Quedar

Sentado sin ganas, permanecer de pie le apetecía aún menos, se entretenía con las terrazas de enfrente, sin una mesa libre que tomar con tal de garantizarse la tarde, la mayoría ocupadas por gente de su edad, probablemente con menos miedos y más pasta, al menos para pagarse un par de copas o algunas cervezas, y después lo que viniera. De pronto todo el mundo disponía de dinero, habían pasado de las estrecheces del botellón a la ocupación masiva de terrazas por horas, el tiempo que les dejaran a condición de consumir, intercambio para el que no había medida estipulada, unos y otros, propietarios y clientes, entendían que debía darse una reciprocidad que justificara la permanencia prolongada, no había otro lugar donde ir, los antiguos puntos de reunión, ese cualquier sitio convertido de inmediato en referencia, eran patrullados con frecuencia tanto por locales como por nacionales. Si querían reunirse y seguir bebiendo solo quedaban las terrazas de los bares, lugares inesperadamente bendecidos para los que ya no había temporadas, era todo el año, consecuencia del pacto socio-comercial establecido entre hosteleros y jóvenes con necesidades imperiosas de relacionarse, y mientras las cosas siguieran como estaban aquello era mucho más que nada.

Buscaba inconscientemente conocidos por si se les ocurría sentarse, no había planes para aquella tarde, aunque también podrían permanecer en el banco mientras el sol lo permitiera. La vio venir a lo largo de la acera, más próxima a los vehículos aparcados que a los árboles, igual de precisa, sin titubeos, sin pasos al azar, la mirada al frente ajena al mundo que la rodeaba; probablemente lo habría visto antes que él a ella, como de costumbre, y vendría preguntándose por su cabeza, o adivinando que andaba pendiente de las mesas de enfrente como posible opción, un lugar en el que gastar el resto de la tarde y lo que alcanzara de noche.
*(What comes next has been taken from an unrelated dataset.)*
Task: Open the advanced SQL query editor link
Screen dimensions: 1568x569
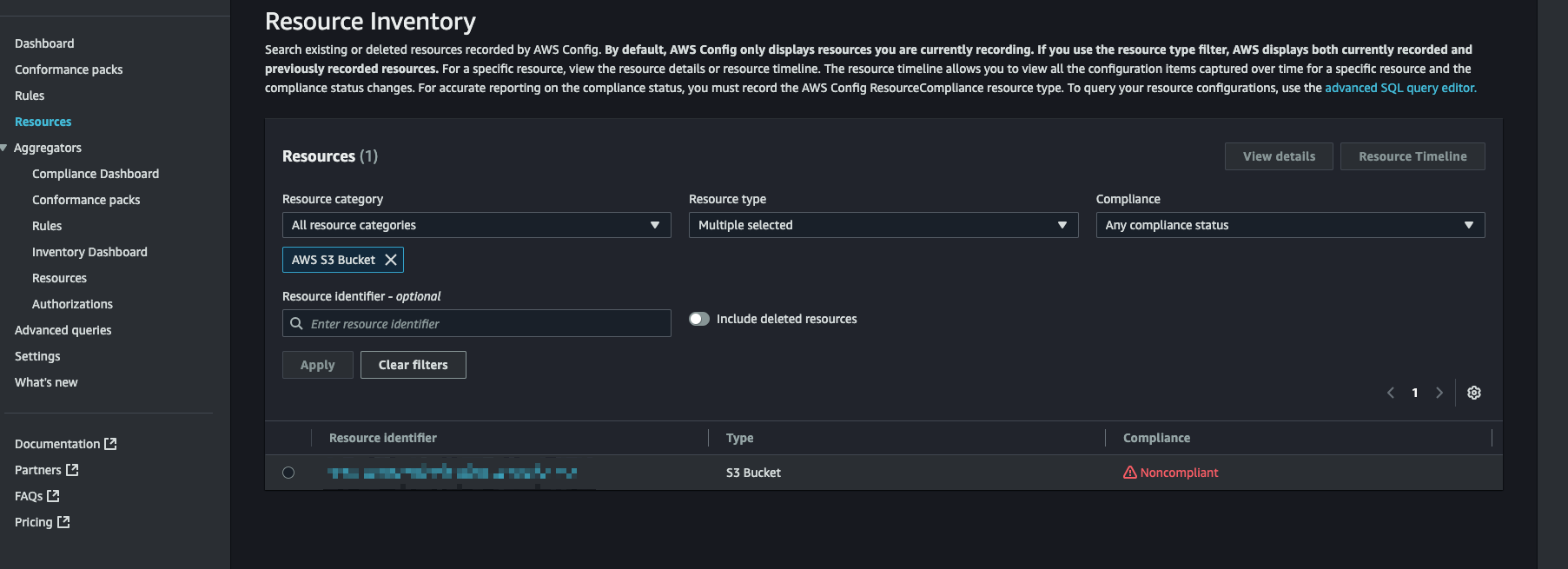Action: (1399, 88)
Se olvidó de las terrazas y se colgó de sus pasos, de su ropa, de su pelo y por qué ella siempre lo veía primero. Llegó junto a él, le beso, antes incluso de que pudiera reaccionar, y se sentó a su lado ¡Qué bien olía! ese olor era suficiente para cambiar la tarde, lo que unos segundos antes se mostraba más bien anodino y confuso de pronto se iluminaba y lucía espléndido, daba igual dónde y qué planes hubiera previstos; como le decía Inés, estaba gilipollas con ella, luego se reían y cambiaban de tema, sabedores ambos de la verdad de una afirmación tan sencilla como evidente.

Me voy, dijo sin mediar preámbulo, estoy cansada de esto, del pueblo, del tiempo, de esta espera que no conduce a ningún sitio, necesito sentirme viva, en un lugar que se mueva, no atrapada en esta permanente incertidumbre, apartada, viendo cómo pasa el tiempo, sometida a unas condiciones que ni son mías ni me parecen adecuadas; no puedo hacer mucho más, solo moverme, cambiar de lugar, de gente, de perspectivas, hacer otras cosas, o inventármelas, no puedo soportar este paso de días entre padres, hermanos, libros y exámenes que no son exámenes porque no llegan a examen, además de que a mí nunca me gustaron los exámenes. Lo siento por ti, no quiero dejarte pero tampoco puedo permanecer quieta, aunque me lo pidieras, que sería pedir mucho; si me conoces lo suficiente lo entenderás, no te pido que vengas conmigo sino que lo entiendas. Irme no cambia para nada lo nuestro, pero no aguanto más… volvió a besarle y se le quedó mirando; ahora le tocaba a él.

Qué lejos quedaban las mesas, y las copas y las cervezas, y los amigos que por fin había localizado y con ellos la posibilidad de sentarse y hablar de qué hacer en aquella tarde de un invierno que no parecía invierno. Su primer pensamiento o reacción fue que no sabía, cambiada la silla de sitio de pronto había olvidado cómo sentarse, el cuadro se movía, ella lo movía, también a él, descolocándolo, obligándole a pensar, comparar, dudar, decidir… ¡moverse! ¡uf! ¡qué pereza!